The proposal highlights a special-purpose Reserve Bank payment account, which would enable qualifying non-bank institutions to process transactions directly with the Federal Reserve without necessitating a full commercial banking charter. According to Coinbase, this direct access could result in lower operational costs and diminish the counterparty risks associated with intermediary banks.
Faryar Shirzad, Coinbase”s chief policy officer, emphasized that several countries, including the United Kingdom, the European Union, Brazil, and India, already provide similar access to crypto firms, thereby enhancing competition and mitigating settlement risks. As the Federal Reserve reviews feedback from a public comment period that closed on February 6, 2026, the landscape for crypto payment integration hangs in the balance.
Proposed Payment Account Structure and Concerns
Under the proposed framework, the Federal Reserve would offer a limited array of functionalities. Eligible firms would have access to systems such as Fedwire and FedNow, but they would be excluded from utilizing the discount window or earning interest on their balances. Coinbase has voiced concerns regarding these restrictive conditions, arguing that such limitations could hinder widespread adoption among qualified institutions.
The exchange specifically pointed out the detrimental impact of not allowing interest on end-of-day balances and imposing low overnight balance limits. These stipulations could significantly reduce the utility of the accounts for large-scale payment operations. Furthermore, Coinbase challenged the rationale behind balance-sheet limits, asserting that payment processing risks are primarily operational and do not typically necessitate capital reserves linked to balance sheet size.
In its letter, Coinbase requested authorization to hold omnibus customer balances, which would facilitate more efficient settlement processes. This request aligns with sentiments echoed by fintech advocacy groups, including the American Fintech Council, which argue that broader access would promote competition and lessen reliance on traditional financial intermediaries.
Banking Sector Reactions and Regulatory Implications
However, traditional banking institutions have expressed apprehension regarding the proposal. They warn that granting access to non-bank entities could introduce additional systemic risks, pointing out that these firms may lack the same supervisory history as conventional banks. In contrast, crypto companies assert that the existing system stifles innovation and that models successfully implemented in other jurisdictions should serve as a precedent.

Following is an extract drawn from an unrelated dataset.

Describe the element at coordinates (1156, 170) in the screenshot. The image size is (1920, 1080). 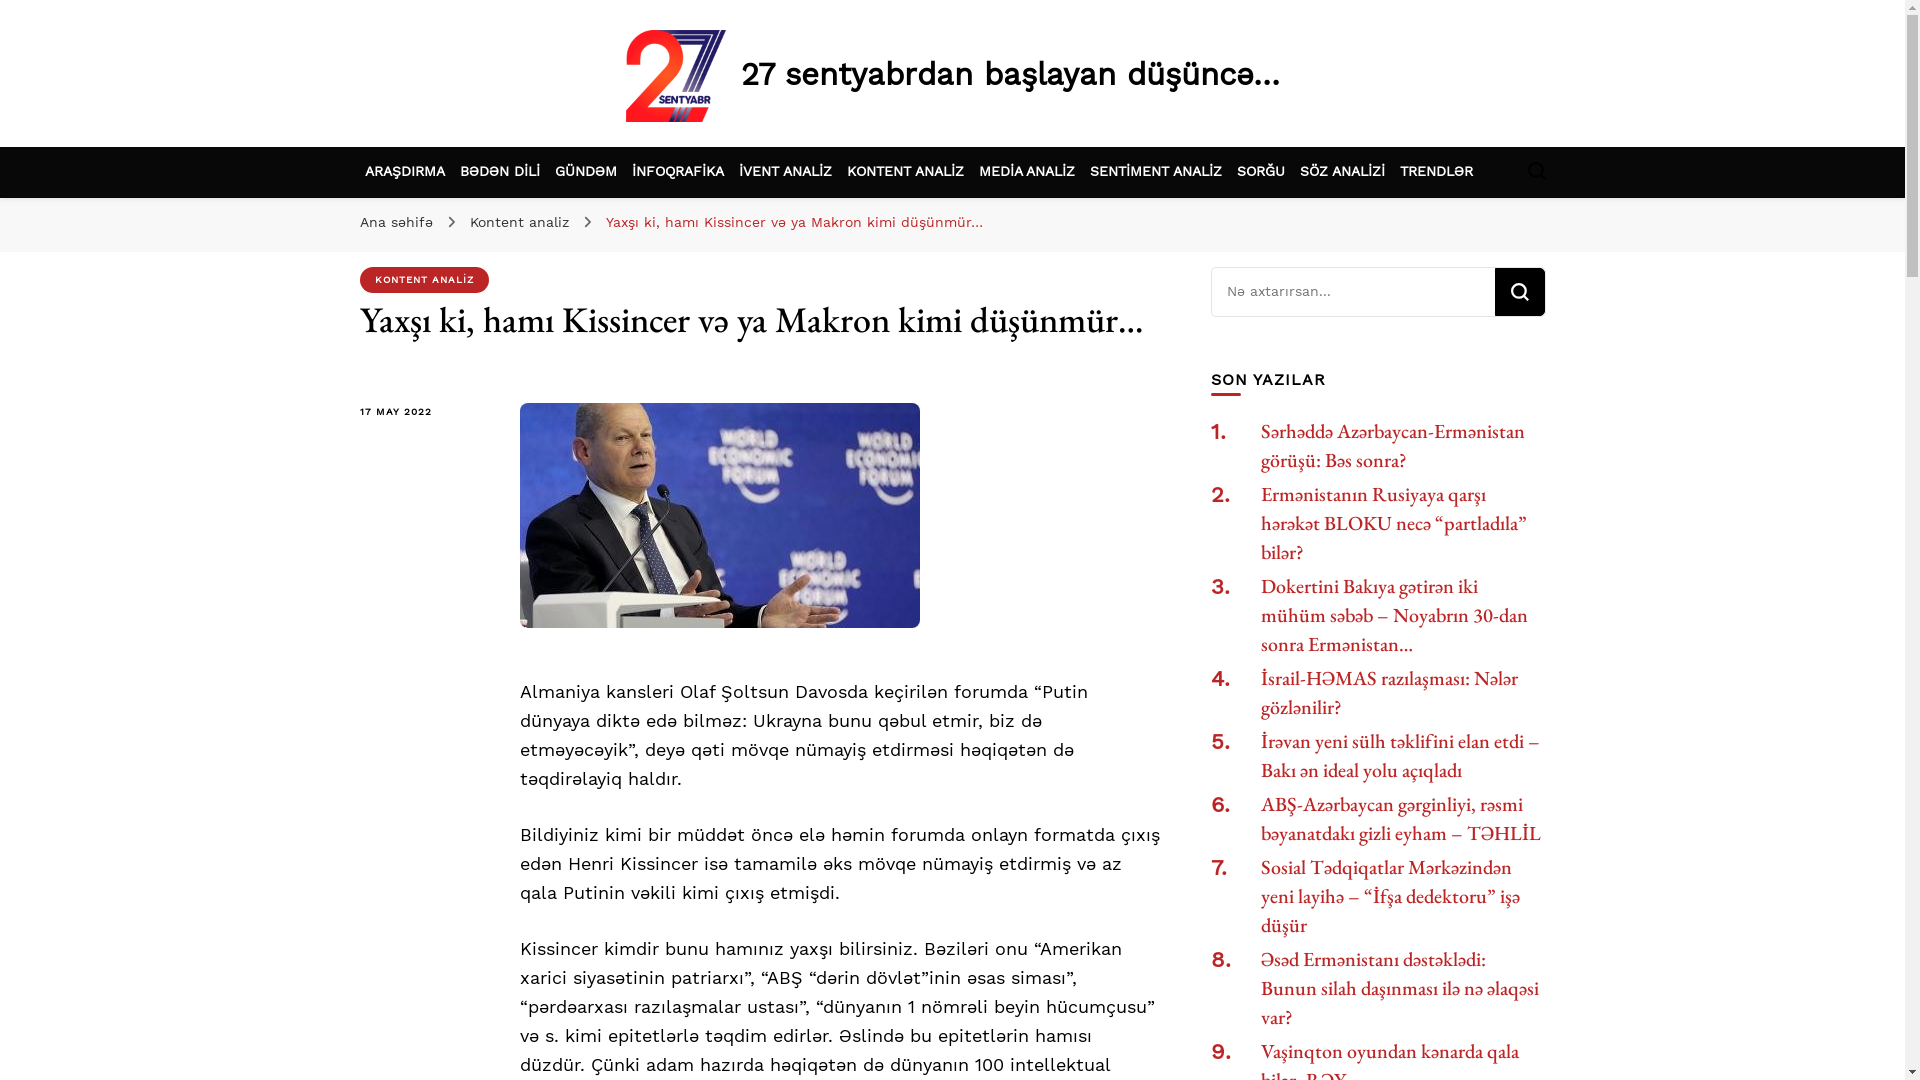
I see `SENTIMENT ANALIZ` at that location.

The implications of this proposal extend to crypto-focused banks like Silvergate and Signature, which currently play crucial roles as intermediaries for crypto-dollar transactions. A favorable decision from the Federal Reserve could alter the competitive dynamics for these institutions. A final decision is anticipated in mid-2026, with the potential for the payment account to be operational by the fourth quarter of that year.
In addition to the discussions surrounding the proposal, the White House has scheduled a meeting between senior officials and representatives from both sides to address concerns pertaining to financial stability and innovation in the evolving landscape of digital finance.